En los comienzos de su gestión presidencial interina apuntaron ya algunas de las futuras complicaciones. Su credo revolucionario tenía limitaciones concretas. Más que ningún otro de los jefes de la revolución, él era un católico ferviente, y apenas comenzada su actuación de gobernante se vio en apuros por la adopción de medidas que afectaban a la religión, favorecidas por la mayoría de las Cortes Constituyentes, con lo cual se agudizaron sus desdichas. Al sucumbir la monarquía, el cardenal Segura, arzobispo de Toledo, rindió flaco servicio a la Iglesia con la violencia de sus ataques a la República.
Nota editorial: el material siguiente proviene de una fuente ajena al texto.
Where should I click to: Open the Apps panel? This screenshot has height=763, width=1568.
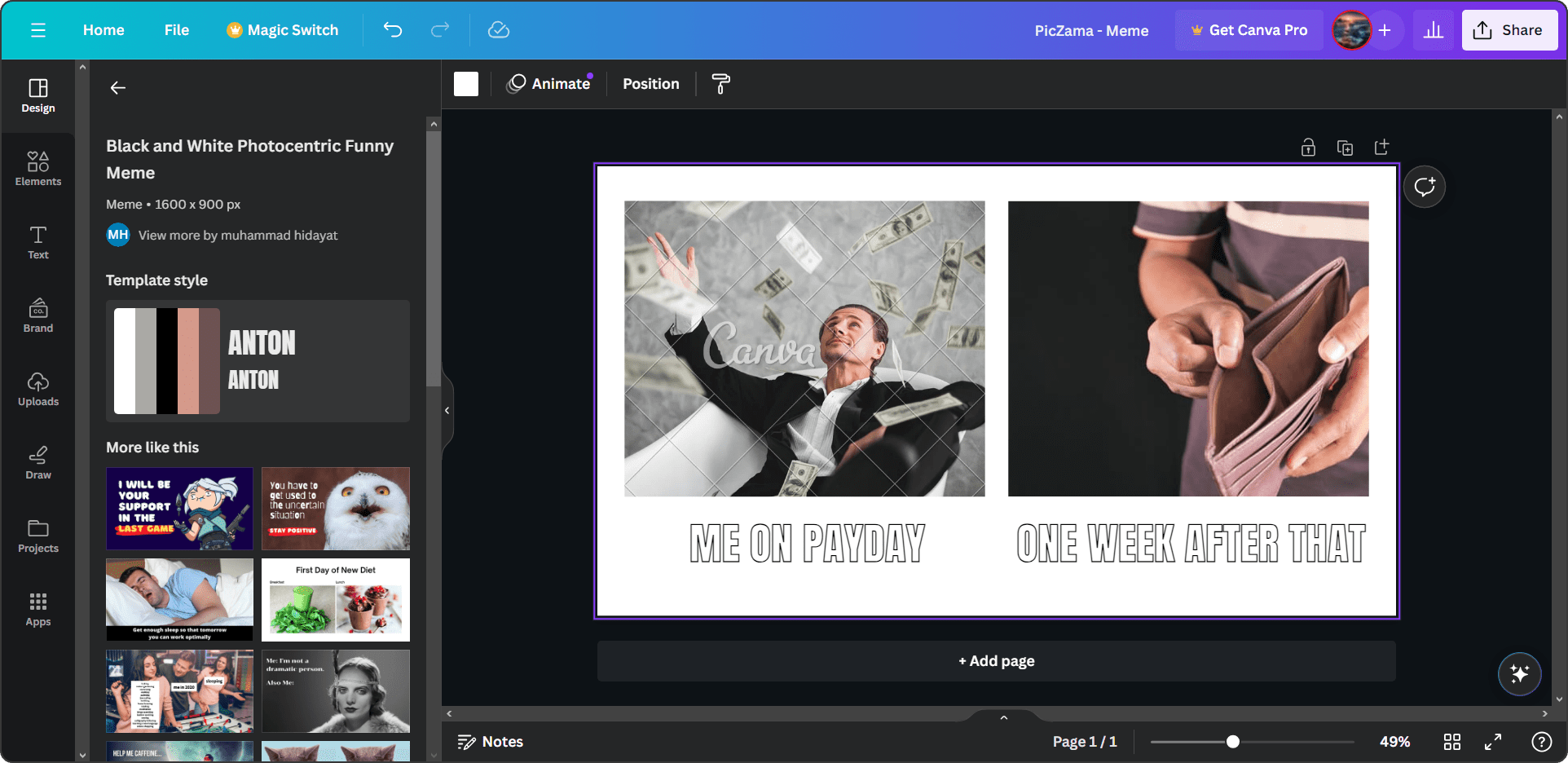tap(37, 608)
Salvador de Madariaga cree que de haber sido la conducta de este tan moderada como lo fue la del cardenal Vidal y Barraquer, arzobispo de Tarragona, el enconado resentimiento suscitado por el cardenal de Toledo no habría dominado las Cortes Constituyentes como lo hizo. En efecto, no solo separaron a la Iglesia del Estado, sino que disgustaron a los católicos de todo el mundo al prohibir a las órdenes religiosas practicar la enseñanza. Cuando pregunté por qué se hizo tal cosa, se me recordaron los ataques fanáticos del cardenal Segura contra la República y me preguntaron si acaso dudaba de que las órdenes religiosas habrían inculcado en las mentes de los niños el odio a la República. Finalmente, en una tentativa para contener la marea, Alcalá Zamora presentó la dimisión. Azaña intervino ante aquella disensión con un vigoroso discurso y fue elegido su sucesor. Las Cortes prosiguieron su trabajo e incluyeron en la Constitución las disposiciones que provocaron la dimisión de aquel hombre atormentado.

Y después fue elegido presidente de la República.
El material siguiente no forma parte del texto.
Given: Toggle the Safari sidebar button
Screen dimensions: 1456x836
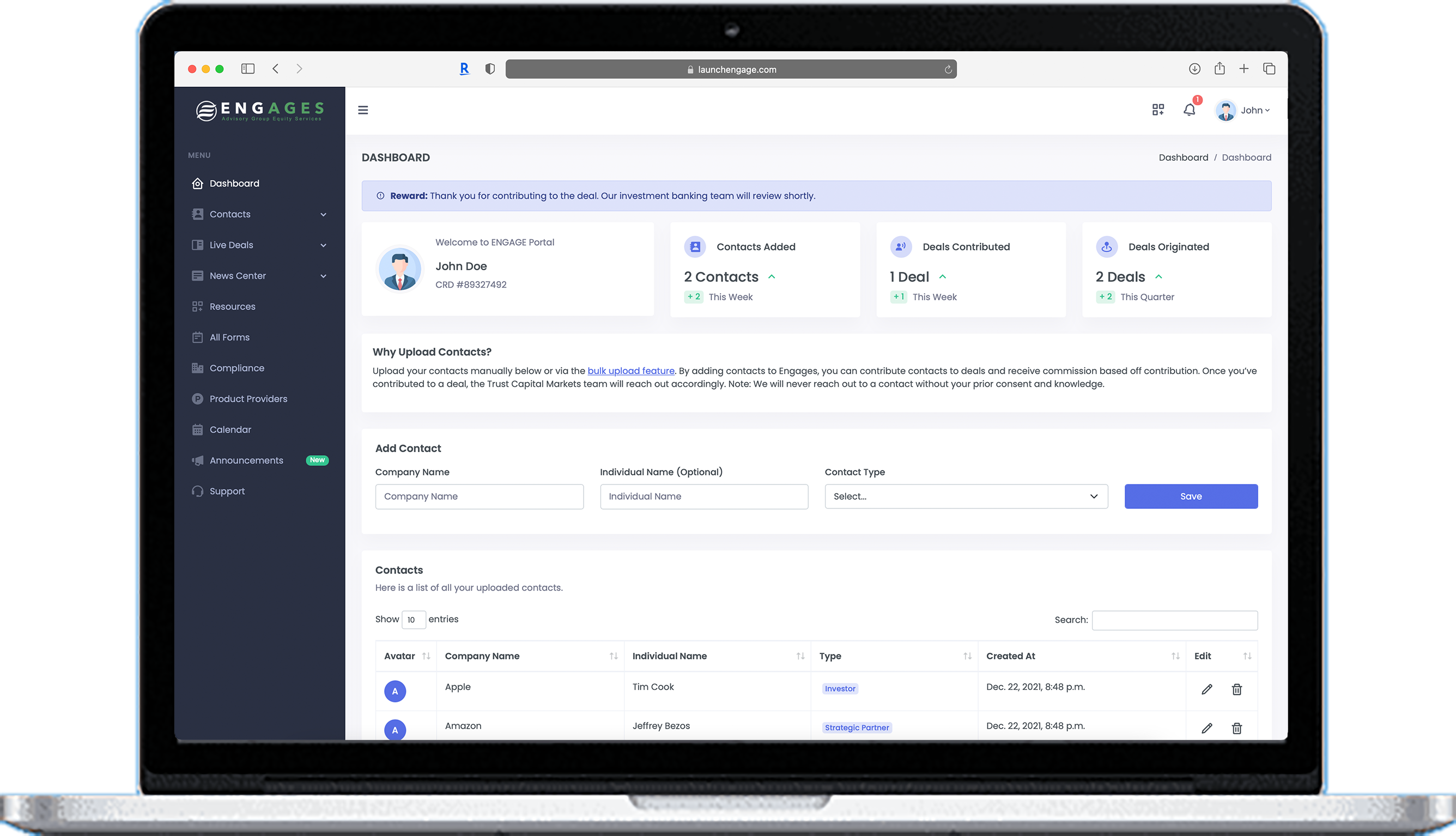Looking at the screenshot, I should 248,69.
En el conflicto entre los escrúpulos y la ambición, cedió a esta y finalmente Alcalá Zamora aceptó prestar el solemne juramento que lo obligaba a cumplir leyes que pugnaban con su naturaleza. Entre tanto, su dimisión de la presidencia provisional lo había hecho objeto de sospecha.

Muy pronto, también, perdería la simpatía de la mayor parte de los jefes políticos, tanto de la derecha como de la izquierda. Abogado erudito, con pasión por las polémicas, hábil, incluso brillante, y convencido de su superioridad intelectual, tenía su buena dosis de vanidad. Pronto se le vio intentando sortear las limitaciones constitucionales que le imponía su cargo. Cada vez con más insistencia molestaba a sus ministros con intromisiones en sus programas. La extensión de sus discursos ante el Consejo de Ministros, intentando desviar al Gabinete de sus propósitos, llegó a ser objeto de chismografía en los cafés. Y menos que por el contenido de los mismos, los burlones sonreían ante la duración de las reprimendas y la disposición a tratar a los ministros como a niños de escuela a quienes era necesario instruir.
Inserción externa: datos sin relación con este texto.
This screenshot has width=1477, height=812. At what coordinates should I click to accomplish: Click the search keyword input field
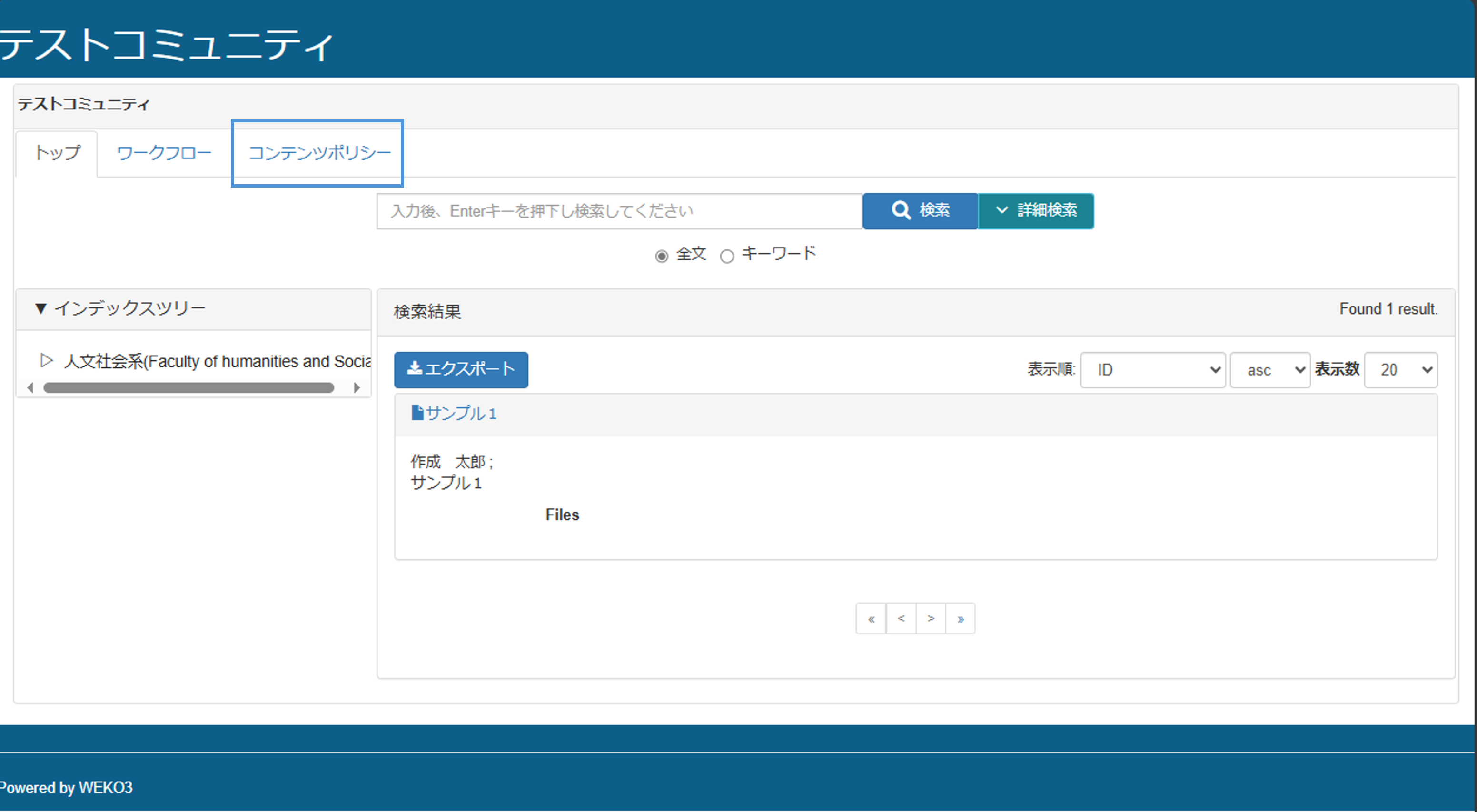coord(619,211)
En aquel tiempo, además, sus maneras no eran precisamente conciliatorias. Su sonrisa condescendiente no le granjeó el aprecio de sus colaboradores. Cuando llegué a Madrid, quedé asombrado ante lo absurdo de las numerosas historias que —divulgadas por quienes no le querían bien— circulaban sobre él. Sus críticos por lo general admitían que era un hombre decente y honesto. Se distinguía por una excepcional capacidad como gobernante y una memoria verdaderamente maravillosa. Era tan meticuloso, que estudiaba hasta los decretos rutinarios de sus ministros, y en semejante concentración sobre los detalles perdió la visión de perspectiva.

A pesar de que tenía oficinas en la planta baja de palacio, declinó vivir allí y continuó residiendo en su propia casa, por cierto, muy cerca de la mía. Su domicilio se diferenciaba de la vivienda privada de cualquier otro ciudadano solamente por la presencia de centinelas en la puerta. Sus amigos atribuían esta actitud a su innata sencillez; sus enemigos, entre ellos los monárquicos, aseguraban al extranjero que era porque le avergonzaba ir a vivir a la casa del rey, a quien había servido y contra quien se había rebelado. La campaña de rumores en su contra se fue extendiendo hasta que pareció quedarse completamente solo.